Upon the script completion the the files `result_tables/ood_gen_df.csv` for OOD generalization and `result_tables/ood_det_df.csv` for OOD detection should look like `result_tables/filled_ood_gen_df.csv` and `result_tables/filled_ood_det_df.csv` correspondingly. They will contain the following tables that mimic the results from the paper.

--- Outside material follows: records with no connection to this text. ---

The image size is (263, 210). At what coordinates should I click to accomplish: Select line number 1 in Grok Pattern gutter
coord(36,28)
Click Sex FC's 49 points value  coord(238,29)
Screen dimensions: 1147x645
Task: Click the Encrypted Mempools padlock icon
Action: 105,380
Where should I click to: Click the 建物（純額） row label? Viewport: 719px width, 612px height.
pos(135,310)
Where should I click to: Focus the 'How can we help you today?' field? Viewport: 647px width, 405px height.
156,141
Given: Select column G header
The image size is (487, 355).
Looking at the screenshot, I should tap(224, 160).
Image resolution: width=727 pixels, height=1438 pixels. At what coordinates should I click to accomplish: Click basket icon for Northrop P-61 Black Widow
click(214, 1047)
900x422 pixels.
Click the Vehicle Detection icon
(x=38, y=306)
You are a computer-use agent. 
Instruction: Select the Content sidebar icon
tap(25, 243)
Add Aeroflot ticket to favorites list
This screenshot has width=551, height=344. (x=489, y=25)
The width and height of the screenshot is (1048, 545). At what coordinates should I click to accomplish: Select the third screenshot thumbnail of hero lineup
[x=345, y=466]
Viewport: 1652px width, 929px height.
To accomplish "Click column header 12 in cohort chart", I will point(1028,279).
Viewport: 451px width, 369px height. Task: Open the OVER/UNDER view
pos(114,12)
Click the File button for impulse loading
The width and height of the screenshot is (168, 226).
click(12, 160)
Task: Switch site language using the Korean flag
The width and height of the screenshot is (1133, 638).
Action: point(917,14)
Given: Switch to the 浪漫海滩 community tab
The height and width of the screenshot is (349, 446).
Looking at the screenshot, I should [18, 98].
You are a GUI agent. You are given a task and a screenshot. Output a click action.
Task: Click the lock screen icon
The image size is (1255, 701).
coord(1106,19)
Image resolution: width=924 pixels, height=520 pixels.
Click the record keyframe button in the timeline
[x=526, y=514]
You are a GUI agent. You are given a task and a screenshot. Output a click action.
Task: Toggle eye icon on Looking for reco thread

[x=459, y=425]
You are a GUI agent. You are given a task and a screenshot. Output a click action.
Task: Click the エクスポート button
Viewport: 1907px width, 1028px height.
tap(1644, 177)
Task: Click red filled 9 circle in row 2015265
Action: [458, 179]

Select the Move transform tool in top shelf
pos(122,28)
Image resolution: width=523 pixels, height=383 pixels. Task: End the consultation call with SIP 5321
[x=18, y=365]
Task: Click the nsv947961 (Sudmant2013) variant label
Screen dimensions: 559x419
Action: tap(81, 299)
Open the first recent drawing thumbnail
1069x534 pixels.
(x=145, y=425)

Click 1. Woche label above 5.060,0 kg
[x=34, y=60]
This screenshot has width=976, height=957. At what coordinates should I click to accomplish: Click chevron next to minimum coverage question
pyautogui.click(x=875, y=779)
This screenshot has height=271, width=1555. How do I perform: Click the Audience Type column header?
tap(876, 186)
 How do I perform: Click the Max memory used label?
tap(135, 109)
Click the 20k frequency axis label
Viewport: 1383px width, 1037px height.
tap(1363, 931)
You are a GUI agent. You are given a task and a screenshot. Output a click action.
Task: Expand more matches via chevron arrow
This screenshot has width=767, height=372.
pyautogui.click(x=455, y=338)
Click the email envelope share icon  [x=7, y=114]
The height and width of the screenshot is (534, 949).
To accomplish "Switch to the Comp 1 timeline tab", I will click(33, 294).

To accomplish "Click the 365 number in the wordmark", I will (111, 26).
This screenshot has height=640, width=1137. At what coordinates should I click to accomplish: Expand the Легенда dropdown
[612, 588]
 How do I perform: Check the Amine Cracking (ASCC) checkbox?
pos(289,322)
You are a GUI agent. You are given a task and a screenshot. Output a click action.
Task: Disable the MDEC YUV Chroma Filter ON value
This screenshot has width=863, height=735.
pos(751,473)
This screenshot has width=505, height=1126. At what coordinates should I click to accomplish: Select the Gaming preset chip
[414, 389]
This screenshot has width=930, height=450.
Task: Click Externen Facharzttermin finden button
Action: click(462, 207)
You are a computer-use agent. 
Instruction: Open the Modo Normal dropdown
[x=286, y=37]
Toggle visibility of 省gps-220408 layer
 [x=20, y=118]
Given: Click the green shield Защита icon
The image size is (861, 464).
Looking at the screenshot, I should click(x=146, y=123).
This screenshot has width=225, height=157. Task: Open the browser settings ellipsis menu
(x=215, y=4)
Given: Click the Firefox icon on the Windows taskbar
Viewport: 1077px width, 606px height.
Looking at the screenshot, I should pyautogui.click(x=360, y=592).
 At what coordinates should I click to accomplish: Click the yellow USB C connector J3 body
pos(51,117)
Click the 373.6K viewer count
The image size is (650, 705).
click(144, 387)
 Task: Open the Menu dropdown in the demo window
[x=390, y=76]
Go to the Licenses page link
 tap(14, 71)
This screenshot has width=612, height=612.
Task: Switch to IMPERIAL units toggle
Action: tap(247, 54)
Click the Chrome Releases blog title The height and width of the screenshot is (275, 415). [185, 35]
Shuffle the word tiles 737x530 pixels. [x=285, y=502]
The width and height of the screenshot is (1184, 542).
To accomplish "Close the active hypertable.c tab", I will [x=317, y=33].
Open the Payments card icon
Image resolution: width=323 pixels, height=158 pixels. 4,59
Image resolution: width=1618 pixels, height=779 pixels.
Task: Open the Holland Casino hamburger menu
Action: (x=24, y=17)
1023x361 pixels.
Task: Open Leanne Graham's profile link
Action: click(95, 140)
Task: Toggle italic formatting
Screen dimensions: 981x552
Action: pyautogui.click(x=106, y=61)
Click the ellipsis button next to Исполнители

OOD generalization results for ensemble accuracy. They reproduce rows for SED-A2D with 50 and 5 models correspondingly in the Table 1 for ensemble accuracy in the paper:

|              | in_val | imagenet_a | imagenet_r | C-1  | C-5  |
|--------------|--------|------------|------------|------|------|
| 50_models_   |   83.6 |       **50.6** |       **53.8** | 75.8 | 39.3 |
| ood_gen_     |   **85.3** |       43.0 |       48.7 | **77.3** | **40.7** |

OOD detection AUROC results for PDS (called "div_continous_unique_per_sample" in the code). They reproduce row SED-A2D for covariate and semantic shift columns correspondingly in the Table 3 in the paper:

|              | C-1 | C-5 | iNaturalist | OpenImages  |
|--------------|--------|------------|------------|------|
| ood_det_cov_   |   **0.681** |      **0.894** |   0.932 |   0.912 |
| ood_det_sem_   |   0.662 |   0.879 |   **0.977** |   **0.941** |

Please note that results may differ depending on the [CUDA](https://developer.nvidia.com/cuda-toolkit) version, the results above are computed for CUDA 12.2.

## Cache datasets

Make sure that folder does not already contain cached datasets you want to cache (otherwise the existing cached datasets will be reused and no new cached datasets will be generated).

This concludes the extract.